Already on GitHub? Sign in to your account

CAIRO_STATUS_TAG_ERROR: b'invalid tag name, attributes, or nesting' #742

Closed
Niecke opened this Issue Nov 20, 2018 · 44 comments

Comments

Projects
None yet
4 participants
@Niecke
Copy link

Niecke commented Nov 20, 2018

Hello,

I encountered a strange error.
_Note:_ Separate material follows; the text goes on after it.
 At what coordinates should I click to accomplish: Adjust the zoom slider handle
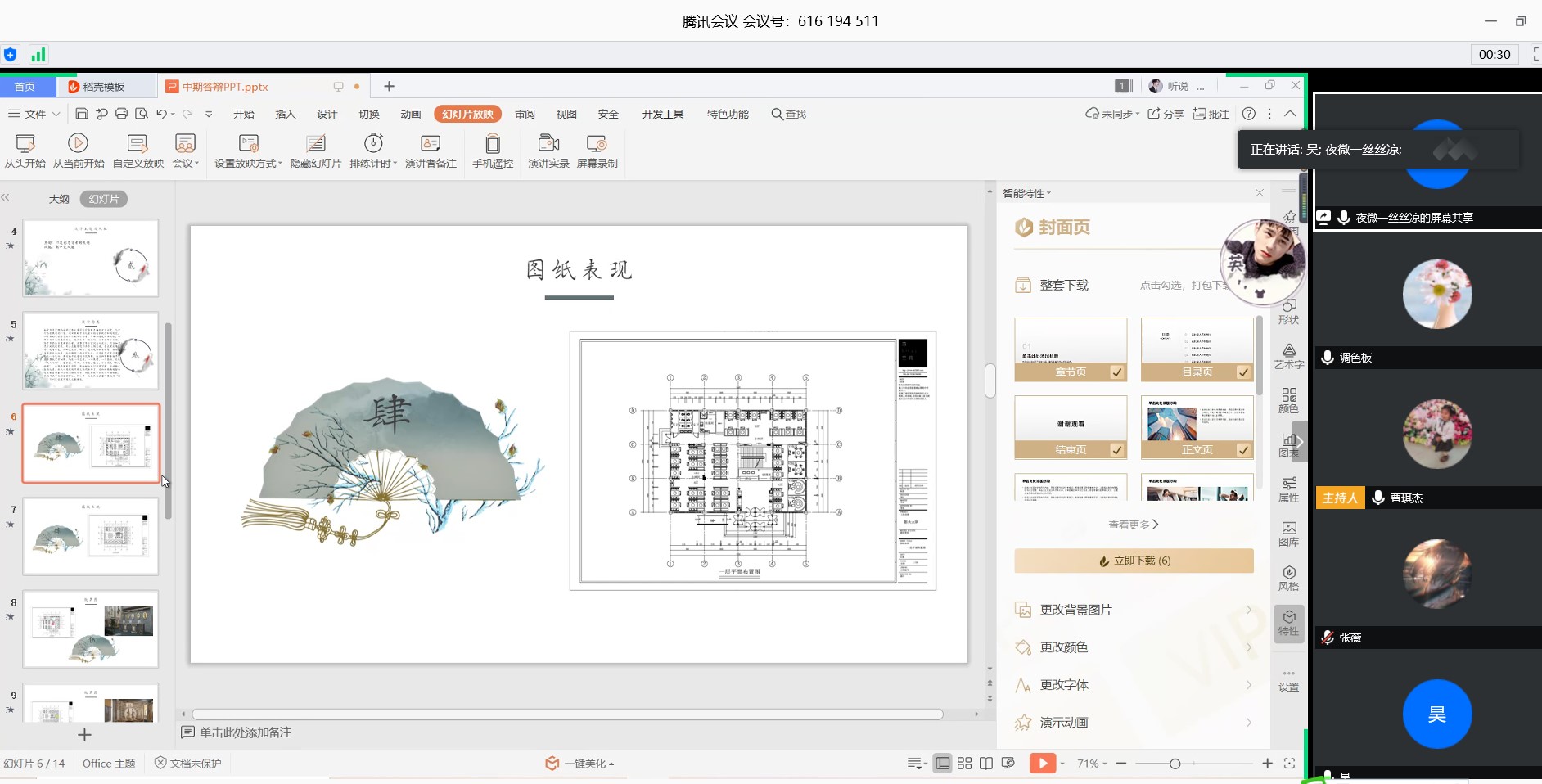[x=1175, y=764]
When I try to render a pdf in my flask app with the following code:

@some_blueprint.route("/print/<string:file_hash>")
def print_pdf(file_hash):
    html = HTML(string="<html><head><title>Test</title></head><body><h1>test</h1></body></html>")
    return render_pdf(html)

Then I get:

Traceback (most recent call last):
  File "/usr/local/lib/python3.6/dist-packages/flask/app.py", line 2309, in __call__
    return self.wsgi_app(environ, start_response)
  File "/usr/local/lib/python3.6/dist-packages/flask/app.py", line 2295, in wsgi_app
    response = self.handle_exception(e)
  File "/usr/local/lib/python3.6/dist-packages/flask/app.py", line 1741, in handle_exception
    reraise(exc_type, exc_value, tb)
  File "/usr/local/lib/python3.6/dist-packages/flask/_compat.py", line 35, in reraise
    raise value
  File "/usr/local/lib/python3.6/dist-packages/flask/app.py", line 2292, in wsgi_app
    response = self.full_dispatch_request()
  File "/usr/local/lib/python3.6/dist-packages/flask/app.py", line 1815, in full_dispatch_request
    rv = self.handle_user_exception(e)
  File "/usr/local/lib/python3.6/dist-packages/flask/app.py", line 1718, in handle_user_exception
    reraise(exc_type, exc_value, tb)
  File "/usr/local/lib/python3.6/dist-packages/flask/_compat.py", line 35, in reraise
    raise value
  File "/usr/local/lib/python3.6/dist-packages/flask/app.py", line 1813, in full_dispatch_request
    rv = self.dispatch_request()
  File "/usr/local/lib/python3.6/dist-packages/flask/app.py", line 1799, in dispatch_request
    return self.view_functions[rule.endpoint](**req.view_args)
  File "/azk/azk/controllers/hiwi.py", line 184, in print_pdf
    return render_pdf(html)
  File "/usr/local/lib/python3.6/dist-packages/flask_weasyprint/__init__.py", line 209, in render_pdf
    pdf = html.write_pdf(stylesheets=stylesheets)
  File "/usr/local/lib/python3.6/dist-packages/weasyprint/__init__.py", line 199, in write_pdf
    target, zoom, attachments)
  File "/usr/local/lib/python3.6/dist-packages/weasyprint/document.py", line 613, in write_pdf
    levels.pop(), title, link_attribs, 0)
  File "/usr/local/lib/python3.6/dist-packages/cairocffi/surfaces.py", line 903, in add_outline
    self._check_status()
  File "/usr/local/lib/python3.6/dist-packages/cairocffi/surfaces.py", line 160, in _check_status
    _check_status(cairo.cairo_surface_status(self._pointer))
  File "/usr/local/lib/python3.6/dist-packages/cairocffi/__init__.py", line 79, in _check_status
    raise exception(message, status)
cairocffi.CairoError: cairo returned CAIRO_STATUS_TAG_ERROR: b'invalid tag name, attributes, or nesting'

Actually I am using flask_weasyprint, but the error is the same when using weasyprint directly. So far I have not been able to reproduce this with a simple flask application, but after removing the <h1> and </h1> tag everythings fine.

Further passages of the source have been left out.